Petunjuk Latihan - Ketik ulang seluruh teks di bawah tentang buku kumpulan cerpen “Ketika Saatnya” tanpa mengubah satu huruf atau tanda baca pun.

Mempelajari Budaya Masyarakat Sulawesi Selatan Lewat Buku “Ketika Saatnya”
Maret 06, 2023
18 komentar
Buku Ketika Saatnya karya Darmawati Majid seolah menjadi jendela pembuka cakrawala budaya masyarakat Sulawesi Selatan dalam mempertahankan harkat dan martabat seorang wanita.
Ketika Saatnya adalah kumpulan cerpen yang berisi 13 cerita yang secara tidak langsung merepresentasikan budaya, mitos, karakter serta struktur sosial perempuan di mata masyarakat Bugis.
Berisi 143 halaman dengan desain yang menarik yaitu hanya selebar telapak tangan orang dewasa, buku Ketika Saatnya berhasil membuatku mengangguk tanda setuju tiap kali larut dalam tiap helainya.
“Aku tidak pernah menyangka akan dihadapkan pada situasi sulit seperti ini : menyelamatkan nama baik keluarga atau memperturutkan kata hati. Namun, siapa yang dapat menebak jalannya takdir?” (Passampo Siri’ – hal. 50)

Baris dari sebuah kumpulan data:
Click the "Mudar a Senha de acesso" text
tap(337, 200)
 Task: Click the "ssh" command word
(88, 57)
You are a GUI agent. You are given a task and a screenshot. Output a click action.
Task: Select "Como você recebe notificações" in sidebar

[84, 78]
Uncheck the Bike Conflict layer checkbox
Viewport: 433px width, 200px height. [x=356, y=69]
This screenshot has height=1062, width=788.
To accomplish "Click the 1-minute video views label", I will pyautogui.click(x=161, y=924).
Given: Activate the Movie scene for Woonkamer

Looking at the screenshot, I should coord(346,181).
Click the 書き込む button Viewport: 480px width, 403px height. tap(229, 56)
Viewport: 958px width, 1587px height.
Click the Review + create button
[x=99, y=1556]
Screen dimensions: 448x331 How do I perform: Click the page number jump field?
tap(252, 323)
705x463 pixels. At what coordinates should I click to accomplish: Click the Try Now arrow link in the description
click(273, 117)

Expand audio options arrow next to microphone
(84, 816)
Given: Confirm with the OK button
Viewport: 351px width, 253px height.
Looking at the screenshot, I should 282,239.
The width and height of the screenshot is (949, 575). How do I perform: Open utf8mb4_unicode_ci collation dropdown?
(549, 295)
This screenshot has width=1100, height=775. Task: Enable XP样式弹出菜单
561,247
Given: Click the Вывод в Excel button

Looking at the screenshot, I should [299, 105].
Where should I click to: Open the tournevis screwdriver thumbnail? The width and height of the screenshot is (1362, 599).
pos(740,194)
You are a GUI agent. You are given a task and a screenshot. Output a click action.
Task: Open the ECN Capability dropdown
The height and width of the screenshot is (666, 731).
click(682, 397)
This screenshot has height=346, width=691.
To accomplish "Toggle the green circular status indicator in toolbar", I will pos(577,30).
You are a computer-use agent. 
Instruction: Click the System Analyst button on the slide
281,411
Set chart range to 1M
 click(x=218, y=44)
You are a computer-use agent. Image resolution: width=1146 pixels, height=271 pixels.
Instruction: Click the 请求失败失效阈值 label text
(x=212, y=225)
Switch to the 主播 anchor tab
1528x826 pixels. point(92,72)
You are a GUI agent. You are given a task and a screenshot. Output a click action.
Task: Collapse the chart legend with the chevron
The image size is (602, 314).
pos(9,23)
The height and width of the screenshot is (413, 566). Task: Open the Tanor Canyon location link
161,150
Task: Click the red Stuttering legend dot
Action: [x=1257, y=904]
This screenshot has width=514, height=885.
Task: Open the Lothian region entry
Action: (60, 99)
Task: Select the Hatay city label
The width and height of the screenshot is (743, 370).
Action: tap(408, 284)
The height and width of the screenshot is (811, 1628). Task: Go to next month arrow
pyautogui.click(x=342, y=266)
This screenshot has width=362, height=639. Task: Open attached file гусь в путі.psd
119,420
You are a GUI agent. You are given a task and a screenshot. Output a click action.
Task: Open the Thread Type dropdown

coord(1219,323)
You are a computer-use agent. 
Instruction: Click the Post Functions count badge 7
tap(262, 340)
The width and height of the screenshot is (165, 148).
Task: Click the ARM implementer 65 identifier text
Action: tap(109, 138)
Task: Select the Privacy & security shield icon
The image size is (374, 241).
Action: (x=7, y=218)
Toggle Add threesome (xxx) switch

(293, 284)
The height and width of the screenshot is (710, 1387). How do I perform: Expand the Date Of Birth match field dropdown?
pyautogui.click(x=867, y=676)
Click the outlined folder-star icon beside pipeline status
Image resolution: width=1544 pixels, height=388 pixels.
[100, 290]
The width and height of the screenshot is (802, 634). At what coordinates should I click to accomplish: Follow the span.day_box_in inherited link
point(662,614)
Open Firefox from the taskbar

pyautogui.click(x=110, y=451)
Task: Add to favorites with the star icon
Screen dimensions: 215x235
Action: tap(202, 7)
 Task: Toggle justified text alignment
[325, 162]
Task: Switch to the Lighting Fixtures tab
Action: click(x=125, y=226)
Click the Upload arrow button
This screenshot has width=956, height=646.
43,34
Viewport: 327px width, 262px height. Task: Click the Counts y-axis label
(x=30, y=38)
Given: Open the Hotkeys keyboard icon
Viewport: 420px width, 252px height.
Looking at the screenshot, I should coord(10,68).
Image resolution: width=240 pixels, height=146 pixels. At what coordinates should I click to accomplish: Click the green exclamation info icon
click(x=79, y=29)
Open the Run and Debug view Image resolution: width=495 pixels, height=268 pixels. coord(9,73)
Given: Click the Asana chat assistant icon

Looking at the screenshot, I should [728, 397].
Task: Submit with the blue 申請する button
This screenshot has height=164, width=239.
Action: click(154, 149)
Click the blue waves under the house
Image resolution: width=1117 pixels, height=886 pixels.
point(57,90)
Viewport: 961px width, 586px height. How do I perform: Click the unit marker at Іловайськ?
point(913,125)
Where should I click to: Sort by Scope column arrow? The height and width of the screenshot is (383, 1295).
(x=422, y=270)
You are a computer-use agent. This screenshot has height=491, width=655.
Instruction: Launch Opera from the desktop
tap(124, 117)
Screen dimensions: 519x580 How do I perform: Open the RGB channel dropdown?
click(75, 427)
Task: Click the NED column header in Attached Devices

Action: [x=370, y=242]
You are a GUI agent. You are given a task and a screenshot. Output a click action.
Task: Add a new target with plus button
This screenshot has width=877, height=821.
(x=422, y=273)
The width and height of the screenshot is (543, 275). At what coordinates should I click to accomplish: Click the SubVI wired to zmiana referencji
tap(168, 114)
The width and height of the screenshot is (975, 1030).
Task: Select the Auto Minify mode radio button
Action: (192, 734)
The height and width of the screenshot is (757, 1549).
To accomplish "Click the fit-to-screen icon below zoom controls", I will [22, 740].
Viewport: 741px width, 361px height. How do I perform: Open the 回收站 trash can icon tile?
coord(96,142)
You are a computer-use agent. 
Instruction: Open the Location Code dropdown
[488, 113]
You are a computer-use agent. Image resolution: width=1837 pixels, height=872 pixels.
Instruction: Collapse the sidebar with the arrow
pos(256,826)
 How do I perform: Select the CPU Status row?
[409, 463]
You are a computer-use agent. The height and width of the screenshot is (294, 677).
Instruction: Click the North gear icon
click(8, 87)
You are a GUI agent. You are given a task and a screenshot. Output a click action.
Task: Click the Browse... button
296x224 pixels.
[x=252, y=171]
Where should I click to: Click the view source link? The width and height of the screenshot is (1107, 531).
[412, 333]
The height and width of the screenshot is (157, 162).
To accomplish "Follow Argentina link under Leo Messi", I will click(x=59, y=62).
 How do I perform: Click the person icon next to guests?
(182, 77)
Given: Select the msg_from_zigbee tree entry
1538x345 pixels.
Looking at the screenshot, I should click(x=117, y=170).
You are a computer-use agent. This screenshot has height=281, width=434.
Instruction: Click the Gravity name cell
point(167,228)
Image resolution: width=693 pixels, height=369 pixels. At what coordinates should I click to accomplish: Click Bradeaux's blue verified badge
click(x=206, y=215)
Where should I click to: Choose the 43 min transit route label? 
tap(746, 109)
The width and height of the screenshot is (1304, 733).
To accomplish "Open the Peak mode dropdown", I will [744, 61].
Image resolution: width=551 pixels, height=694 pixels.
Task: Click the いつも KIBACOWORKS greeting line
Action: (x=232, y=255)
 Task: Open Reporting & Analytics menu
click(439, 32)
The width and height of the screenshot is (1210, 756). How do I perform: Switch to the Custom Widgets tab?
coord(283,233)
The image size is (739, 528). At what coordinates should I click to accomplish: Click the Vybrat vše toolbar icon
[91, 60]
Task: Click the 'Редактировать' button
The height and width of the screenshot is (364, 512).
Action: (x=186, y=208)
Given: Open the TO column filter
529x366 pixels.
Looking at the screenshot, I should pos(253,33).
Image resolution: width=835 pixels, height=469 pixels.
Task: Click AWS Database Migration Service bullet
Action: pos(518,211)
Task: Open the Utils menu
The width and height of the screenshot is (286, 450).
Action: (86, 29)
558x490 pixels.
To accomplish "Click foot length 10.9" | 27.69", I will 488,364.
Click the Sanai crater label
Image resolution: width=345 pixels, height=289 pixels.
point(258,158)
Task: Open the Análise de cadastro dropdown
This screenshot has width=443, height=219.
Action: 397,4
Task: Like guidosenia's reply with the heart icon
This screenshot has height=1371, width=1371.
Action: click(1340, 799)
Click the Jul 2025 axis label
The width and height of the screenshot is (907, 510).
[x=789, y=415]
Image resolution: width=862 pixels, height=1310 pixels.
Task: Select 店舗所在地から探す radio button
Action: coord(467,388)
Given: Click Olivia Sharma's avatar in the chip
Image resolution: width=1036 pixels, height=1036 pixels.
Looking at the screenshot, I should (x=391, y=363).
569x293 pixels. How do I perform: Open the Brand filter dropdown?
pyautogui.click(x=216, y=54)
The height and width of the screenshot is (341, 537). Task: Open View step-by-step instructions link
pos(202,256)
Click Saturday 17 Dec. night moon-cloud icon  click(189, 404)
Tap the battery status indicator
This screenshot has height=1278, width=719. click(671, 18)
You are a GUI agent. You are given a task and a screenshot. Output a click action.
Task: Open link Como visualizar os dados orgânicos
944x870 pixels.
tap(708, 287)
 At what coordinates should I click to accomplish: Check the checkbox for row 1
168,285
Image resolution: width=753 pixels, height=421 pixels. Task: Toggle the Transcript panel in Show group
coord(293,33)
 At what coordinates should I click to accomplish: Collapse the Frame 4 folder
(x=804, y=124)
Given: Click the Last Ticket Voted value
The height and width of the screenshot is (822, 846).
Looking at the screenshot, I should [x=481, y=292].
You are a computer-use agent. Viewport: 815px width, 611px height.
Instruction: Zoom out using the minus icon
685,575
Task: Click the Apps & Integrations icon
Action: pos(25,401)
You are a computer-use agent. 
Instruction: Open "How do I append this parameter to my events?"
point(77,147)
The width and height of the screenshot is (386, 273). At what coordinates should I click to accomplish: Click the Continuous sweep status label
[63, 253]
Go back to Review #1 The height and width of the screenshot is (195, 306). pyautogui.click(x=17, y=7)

Jawaban -
Mempelajari Budaya Masyarakat Sulawesi Selatan Lewat Buku “Ketika Saatnya”
Maret 06, 2023
18 komentar
Buku Ketika Saatnya karya Darmawati Majid seolah menjadi jendela pembuka cakrawala budaya masyarakat Sulawesi Selatan dalam mempertahankan harkat dan martabat seorang wanita.
Ketika Saatnya adalah kumpulan cerpen yang berisi 13 cerita yang secara tidak langsung merepresentasikan budaya, mitos, karakter serta struktur sosial perempuan di mata masyarakat Bugis.
Berisi 143 halaman dengan desain yang menarik yaitu hanya selebar telapak tangan orang dewasa, buku Ketika Saatnya berhasil membuatku mengangguk tanda setuju tiap kali larut dalam tiap helainya.
“Aku tidak pernah menyangka akan dihadapkan pada situasi sulit seperti ini : menyelamatkan nama baik keluarga atau memperturutkan kata hati. Namun, siapa yang dapat menebak jalannya takdir?” (Passampo Siri’ – hal. 50)